The opening track "Lifeline" is a prog masterpiece and it alone makes it worth buying this album. It's an upbeat song of over 13 minutes which may remind us of Spock's Beard's "Day for Night" but much more elaborated musically, with killer piano and keyboards and an amazing rythmic section by Neal's loyal mates Randy George and Mike Portnoy. If you like Neal's prog, this track has all his best qualities packed in a single song. I have found myself many times putting on this CD just to listen to this track and then switch to something else. Because from here things get worse.

After the first portion of cheese with "The way home" we get the second prog track "Leviathan". It's a power-prog song which approaches prog-metal territory were it not for the fact that it's based mostly on keyboards and has little metal guitar. On paper this track has everything to be a really good powerful prog song, with very fast playing, interesting instrumentation including horns and vibraphone sounds etc, but for some reason it never really captured my interest.

We then get 2 more cheese plates in the form of "God's love" and "Children of the chosen", with these titles I don't need to tell you more about the lyrics?

"So many roads" is the suite of the album clocking nearly 29 minutes. Again on paper this track has all the elements to be a good prog suite and it certainly has some good music in it, but it somehow lacks the spark, it's predictable and it feels like it is built more out of skill rather that out of true inspiration.

The album closes with yet another cheesy ballad "Fly high", this one at least partially saved by the impressive final 8-finger guitar solo by Paul Bielatovicz.

5 stars for the excellent title track, the rest ranging between 1 and 3, so I give it a total average of 2 - 2,5. I hope Neal's genius is not finished.

• • •

**Stated exercise:**
Please answer these questions about the album review:
1. How long is the opening track "Lifeline"?
2. How long is the suite "So many roads"?
3. Who plays the final guitar solo on "Fly high"?

**Data shown:**
• • •

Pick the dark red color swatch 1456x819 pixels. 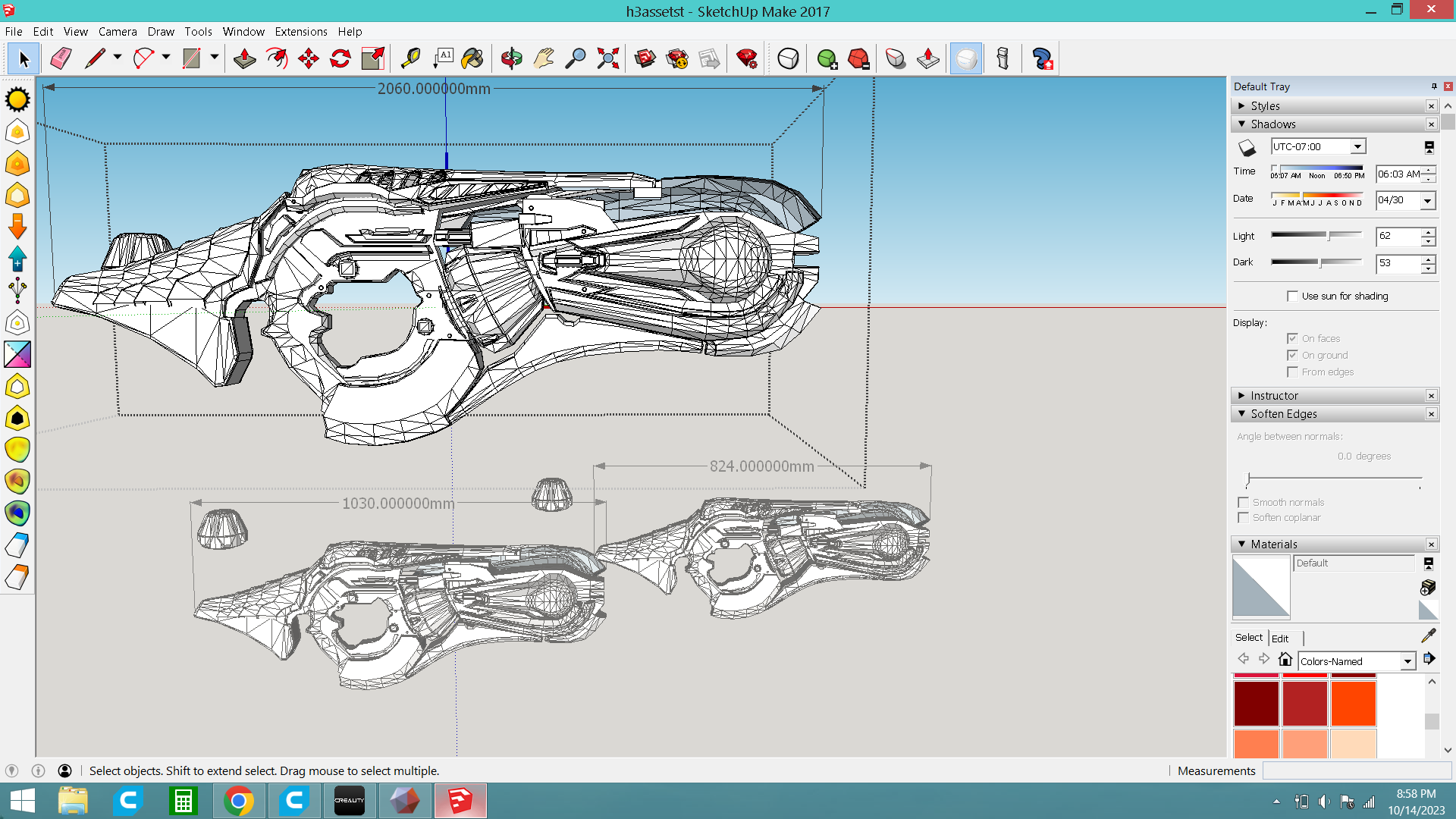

• • •

**Exercise answer:**
1. Over 13 minutes.
2. Nearly 29 minutes.
3. Paul Bielatovicz.